When we think of contemporary surveillance, we often think of its demateralised digital forms, the constant surveillance of our online browsing habits, even the daily but generally unregistered intrusion of common CCTV surveillance. Contemporary surveillance takes other forms as well. Indeed, the self-regulating spaces of work, and the architecture that enables such everyday self-surveillance, represents one of the foremost manifestations of contemporary surveillance. Workplace architecture, particularly in its more contemporary ‘open-plan’ varieties, encourages perpetual surveillance, of the self and of co-workers. Everyone must be equally productive. At all times. Even if someone is not working they must at least appear to be.
The partitioning of work spaces that allows people to be seen, or partially seen from multiple vantage points throughout the day, reflects other architectures. Indeed, this philosophy of the demand for the constant visibility of urban subjects, stems in many respects from the example of Baron Von Haussmann the (in)famous urban renovator of Modern Paris. Haussmann’s revered boulevards are essentially military architecture: long wide streets impossible to barricade by anti-government insurgents. The enemy always in sight. ‘Untitled (Screen)’ is an articulated partition with eyeholes (absurdly) drilled at random heights. It speaks to a current scenario and economic regime that demands constant productivity. No wasted time. Those on either side of the partition, which is equally symbolic, are equally exposed to perpetual scrutiny. Are we doing enough? Does it matter?
This work, ‘Sonic Profiles’sonifies (transforms into sound) the meta-data from the twitter accounts of well-known public entities: Donald Trump, the Indian Prime Minister Narendra Modi, Justin Bieber, Rihanna, Taylor Swift, Rihanna, Lady Gaga, YouTube, CNN and the BBC.
By translating twitter meta-data into sound in real time, this sound work questions what it means, via the logic of data extraction, to be reduced to streams of data.

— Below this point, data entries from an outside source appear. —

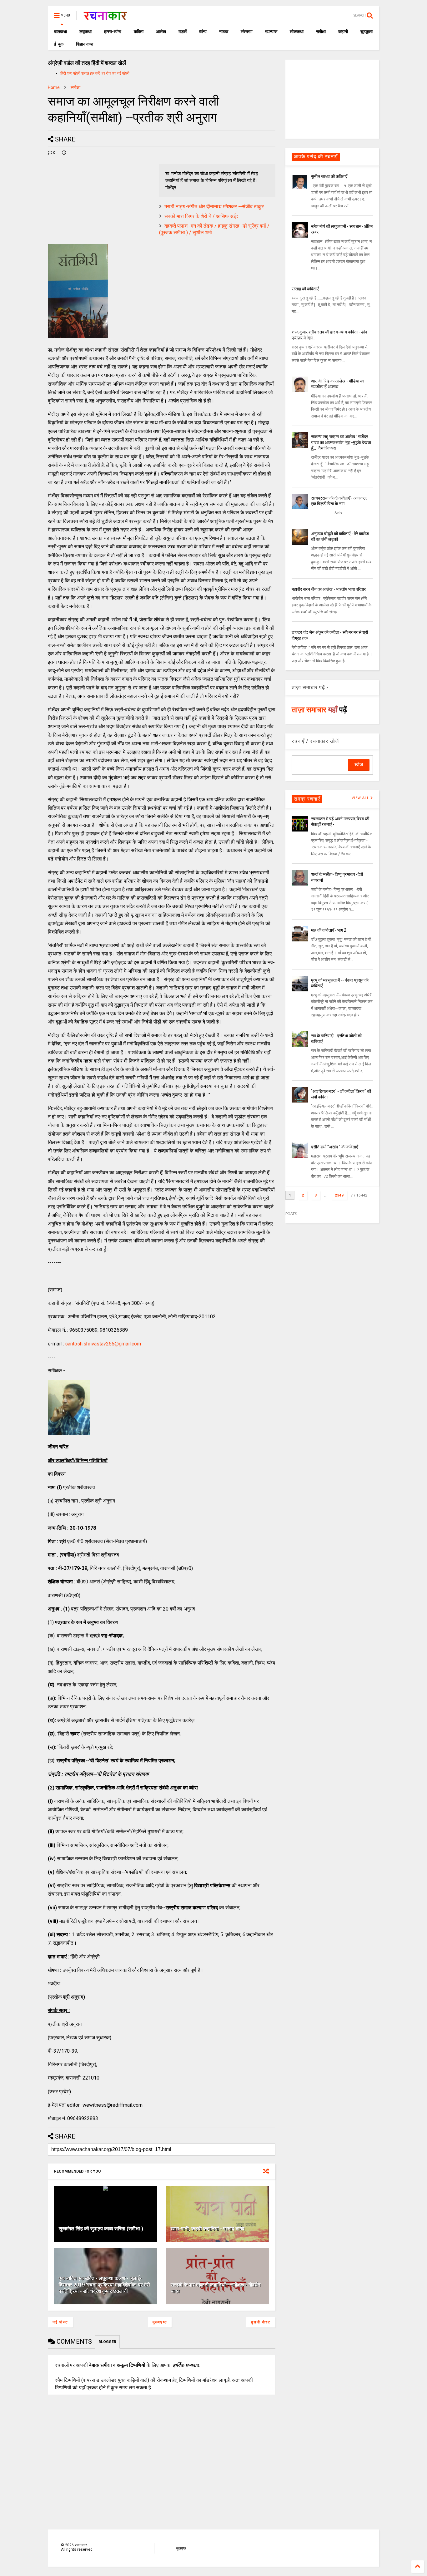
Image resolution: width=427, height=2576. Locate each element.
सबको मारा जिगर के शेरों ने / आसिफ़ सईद (201, 216)
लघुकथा (85, 31)
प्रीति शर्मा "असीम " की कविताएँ (334, 1146)
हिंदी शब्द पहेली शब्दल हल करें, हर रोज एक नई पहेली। (96, 73)
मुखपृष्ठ (181, 2548)
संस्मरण (247, 31)
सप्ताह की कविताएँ (305, 288)
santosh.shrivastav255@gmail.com (103, 1344)
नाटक (223, 31)
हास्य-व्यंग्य (112, 31)
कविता (138, 31)
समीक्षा (321, 31)
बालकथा (60, 31)
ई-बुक (58, 44)
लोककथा (297, 31)
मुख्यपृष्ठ (160, 2322)
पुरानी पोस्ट (261, 2322)
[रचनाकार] (105, 17)
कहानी (343, 31)
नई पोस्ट (60, 2322)
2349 (339, 1195)
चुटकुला (366, 31)
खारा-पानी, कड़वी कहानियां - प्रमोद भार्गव (207, 2229)
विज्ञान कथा (84, 44)
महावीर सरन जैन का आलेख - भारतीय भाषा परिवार (329, 589)
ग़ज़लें (182, 31)
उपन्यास (271, 31)
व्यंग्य (203, 31)
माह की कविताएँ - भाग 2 (328, 930)
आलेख (161, 31)
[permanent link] (64, 153)
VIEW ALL (361, 798)
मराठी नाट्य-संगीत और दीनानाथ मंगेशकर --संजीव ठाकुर (214, 207)
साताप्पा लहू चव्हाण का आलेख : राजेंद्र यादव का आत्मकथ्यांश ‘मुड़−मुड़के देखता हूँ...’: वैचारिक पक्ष (341, 442)
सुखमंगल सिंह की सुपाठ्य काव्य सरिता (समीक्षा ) (101, 2229)
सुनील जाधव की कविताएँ (329, 176)
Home (54, 87)
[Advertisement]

How within contemporary surveillance systems, human bodies are abstracted into series of discrete flows of data that are then reassembled to create specific ‘profiles’ of the subjects of such surveillance. These effectively are our ‘data doubles’.
Contemporary surveillance is often digital and therefore invisible, taking the form of online computer tracking. Yet digital surveillance extends what Michel Foucault earlier noted in the architecture of the Panopticon - the tendency of individuals, under appropriate conditions, to regulate their behaviour as though being 'watched' at all times. ‘Sonic Profiles’ reflects on the extent to which we watch each other via social media platforms, and how the Panopticon in a contemporary context, rewards participation through the voluntary disclosure of personal information in exchange for online social and political capital.